■ Work task: Go to the line containing "Instruction: Play the" in the records below and retype from there through the final line, exactly.

■ Records from a data collection:
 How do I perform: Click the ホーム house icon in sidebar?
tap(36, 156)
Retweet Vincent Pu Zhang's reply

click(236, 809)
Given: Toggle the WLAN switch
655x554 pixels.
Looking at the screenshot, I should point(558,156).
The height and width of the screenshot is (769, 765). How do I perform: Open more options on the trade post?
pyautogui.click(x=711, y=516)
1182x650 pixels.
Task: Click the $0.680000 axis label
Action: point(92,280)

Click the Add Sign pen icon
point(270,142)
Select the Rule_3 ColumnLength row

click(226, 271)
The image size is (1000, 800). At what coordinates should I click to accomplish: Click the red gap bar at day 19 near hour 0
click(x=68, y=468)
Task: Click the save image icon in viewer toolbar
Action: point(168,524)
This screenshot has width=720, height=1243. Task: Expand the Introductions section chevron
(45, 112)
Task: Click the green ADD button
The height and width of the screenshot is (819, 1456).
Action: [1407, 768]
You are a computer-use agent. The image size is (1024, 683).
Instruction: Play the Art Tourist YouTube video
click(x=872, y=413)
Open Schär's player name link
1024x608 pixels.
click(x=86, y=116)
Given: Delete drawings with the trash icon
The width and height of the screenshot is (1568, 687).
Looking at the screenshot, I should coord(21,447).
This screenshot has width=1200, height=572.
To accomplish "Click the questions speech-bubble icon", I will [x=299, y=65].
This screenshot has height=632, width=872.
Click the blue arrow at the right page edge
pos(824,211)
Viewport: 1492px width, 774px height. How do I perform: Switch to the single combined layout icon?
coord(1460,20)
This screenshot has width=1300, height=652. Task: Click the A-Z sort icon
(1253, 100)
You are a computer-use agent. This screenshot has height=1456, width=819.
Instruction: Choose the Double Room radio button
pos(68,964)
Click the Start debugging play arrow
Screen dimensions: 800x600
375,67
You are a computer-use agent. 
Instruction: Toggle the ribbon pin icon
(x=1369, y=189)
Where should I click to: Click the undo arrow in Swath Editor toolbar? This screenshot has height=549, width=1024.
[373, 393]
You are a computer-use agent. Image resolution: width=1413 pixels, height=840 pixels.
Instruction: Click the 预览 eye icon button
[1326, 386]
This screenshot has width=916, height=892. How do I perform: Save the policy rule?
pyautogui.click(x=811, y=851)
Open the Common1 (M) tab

■ Answer below:
Instruction: Play the Art Tourist YouTube video
click(x=872, y=413)
Open Schär's player name link
1024x608 pixels.
click(x=86, y=116)
Given: Delete drawings with the trash icon
The width and height of the screenshot is (1568, 687).
Looking at the screenshot, I should coord(21,447).
This screenshot has width=1200, height=572.
To accomplish "Click the questions speech-bubble icon", I will [x=299, y=65].
This screenshot has height=632, width=872.
Click the blue arrow at the right page edge
pos(824,211)
Viewport: 1492px width, 774px height. How do I perform: Switch to the single combined layout icon?
coord(1460,20)
This screenshot has width=1300, height=652. Task: Click the A-Z sort icon
(1253, 100)
You are a computer-use agent. This screenshot has height=1456, width=819.
Instruction: Choose the Double Room radio button
pos(68,964)
Click the Start debugging play arrow
Screen dimensions: 800x600
375,67
You are a computer-use agent. 
Instruction: Toggle the ribbon pin icon
(x=1369, y=189)
Where should I click to: Click the undo arrow in Swath Editor toolbar? This screenshot has height=549, width=1024.
[373, 393]
You are a computer-use agent. Image resolution: width=1413 pixels, height=840 pixels.
Instruction: Click the 预览 eye icon button
[1326, 386]
This screenshot has width=916, height=892. How do I perform: Save the policy rule?
pyautogui.click(x=811, y=851)
Open the Common1 (M) tab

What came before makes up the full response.